The resultant erosion in purchasing power has been severe; families that could once buy fruit and vegetables by the box-load have been reduced to purchasing them piece by piece. The financial strain is compounded by a loss of social status, a grievance likely to sting as much as the hardship itself. Such pressures are liable to worsen perceptions of the government across a range of measures, whatever the underlying performance data may show.

Privatisation drive

Public dissatisfaction and government policy may soon collide head on over the future of state-funded healthcare in Syria.
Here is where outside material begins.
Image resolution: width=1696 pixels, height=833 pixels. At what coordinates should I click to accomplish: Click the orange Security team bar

Concern over the future of 71 hospitals intensified after Talal al-Hilali, head of the Syrian Investment Authority (SIA), said on 8 April that they would be transferred to “operators from the private sector” to run for profit, albeit “in partnership with the state”. For many Syrians, the remarks raised the prospect that one of the few remaining universal public services could be opened to market forces. According to our polling, 88 per cent of Syrians oppose the privatisation of the health sector. 
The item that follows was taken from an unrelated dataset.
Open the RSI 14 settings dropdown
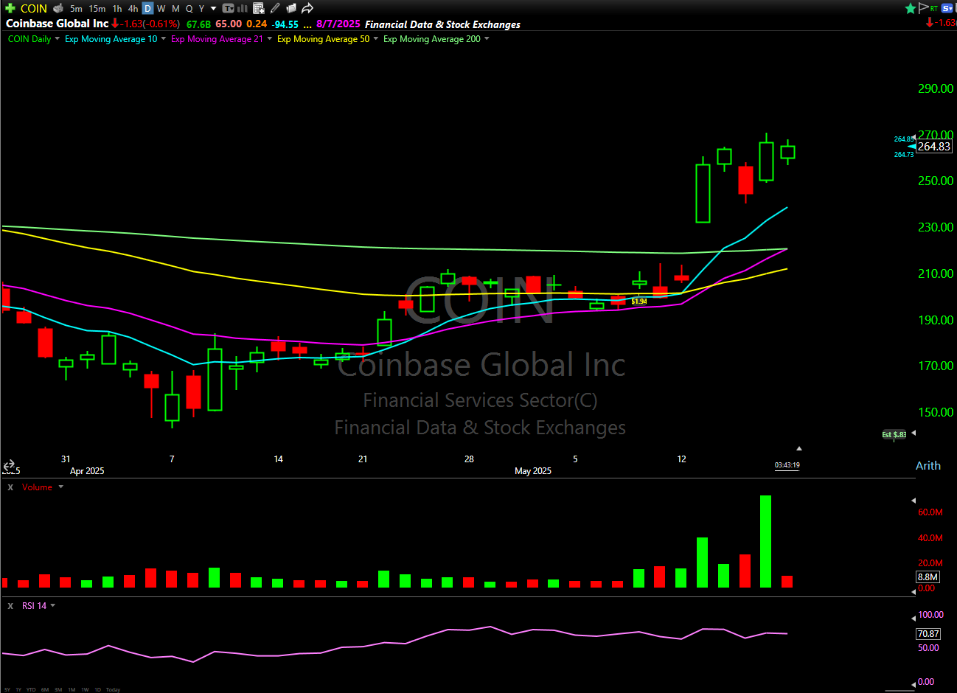The width and height of the screenshot is (957, 693). 52,605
The issue appears to be controversial within the government itself. Health minister Mus’ab al-Ali struck a more cautious tone in an interview on state television on 14 April, insisting that public provision would remain central to the system. Sources in Damascus suggest that the conflict between his defence of state ownership and the SIA’s privatisation agenda might result in his replacement in an upcoming cabinet reshuffle by someone decidedly more neo-liberal.

More generally, with violence nationwide at a record low, popular attention is re-focusing on bread-and-butter issues. The government’s problem is that people are no longer assessing the quality of present-day services against the power shortages and insecurity of a year ago, but against what they believe services should look like in “normal” times: namely, the standards of pre-2011 Syria under Assad.

What’s the deal?

The legitimacy of the current government rests on two pillars: its having led the armed revolution to victory (which appeals to the 25-30 per cent of Syrians who participated in it in one way or another), and its promise of a more prosperous future (everyone else.) The formula currently being pursued to achieve prosperity, however, borrows heavily from the venture capital and private equity manuals, which have brought very mixed results elsewhere. This approach may still work, but it will need transparent national debate and consensus. 
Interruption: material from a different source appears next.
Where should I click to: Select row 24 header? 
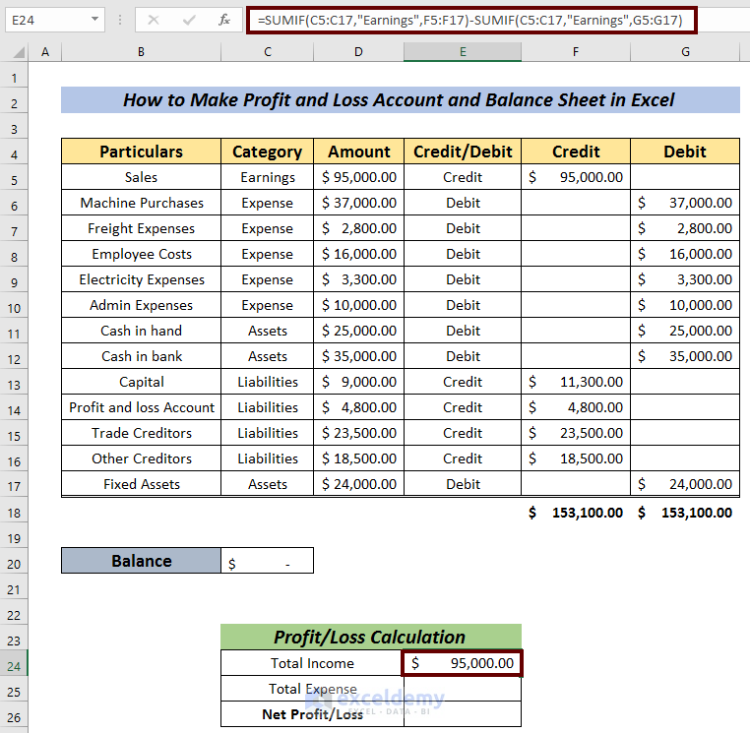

The HTS-led government in Damascus doesn’t enjoy the luxury that Assad had of being able to disregard the views of the people. The ‘dignity revolution’ was meant to bring with it respect for the ordinary citizen. Even Assad’s rule rested on more than fear. There was an implicit social contract: political obedience in exchange for subsidised essentials and a social safety net. 

With subsidies all but gone and privatisation high on the agenda, many now wonder what kind of social contract is in the offing.